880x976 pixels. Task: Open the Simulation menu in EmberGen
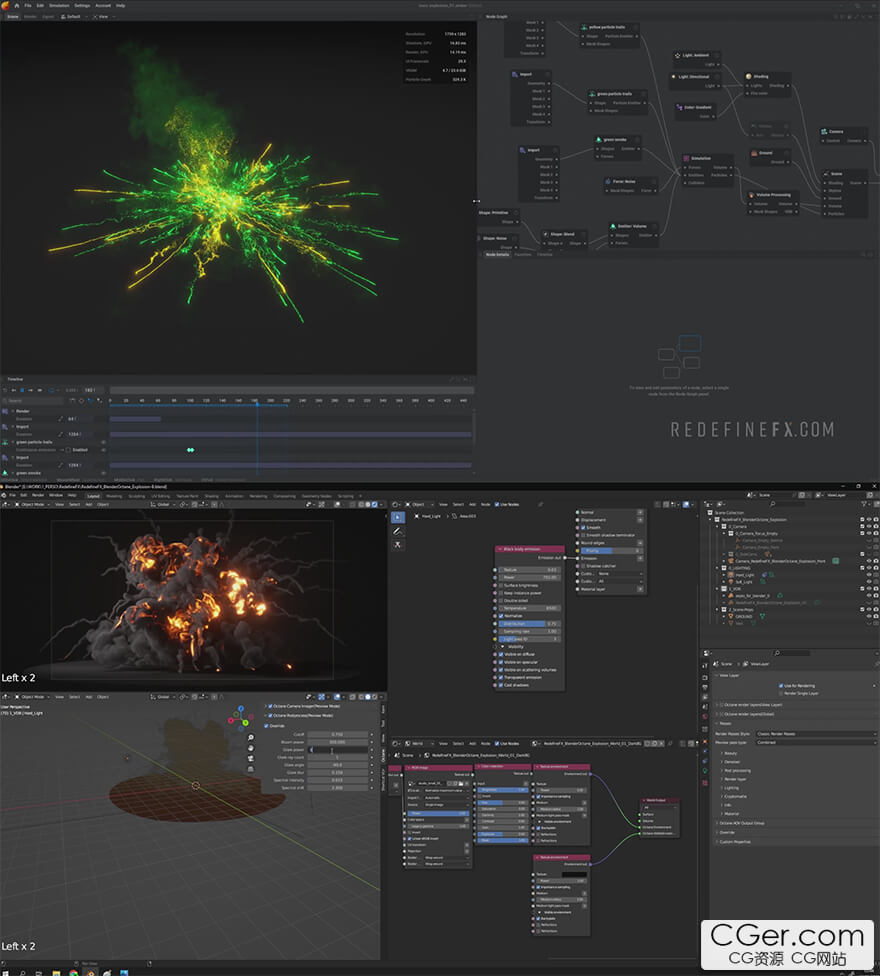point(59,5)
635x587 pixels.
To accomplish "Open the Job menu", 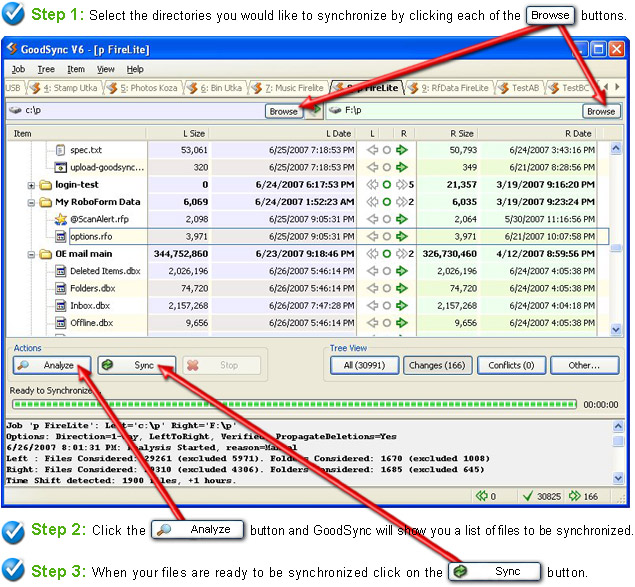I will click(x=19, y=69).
* * *
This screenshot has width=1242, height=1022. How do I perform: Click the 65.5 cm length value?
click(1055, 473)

**STATED EXERCISE:**
Quote the lines from the one containing "This screenshot has" through the one containing "click(1055, 473)", both included.

**FINISHED ANSWER:**
This screenshot has width=1242, height=1022. How do I perform: Click the 65.5 cm length value?
click(1055, 473)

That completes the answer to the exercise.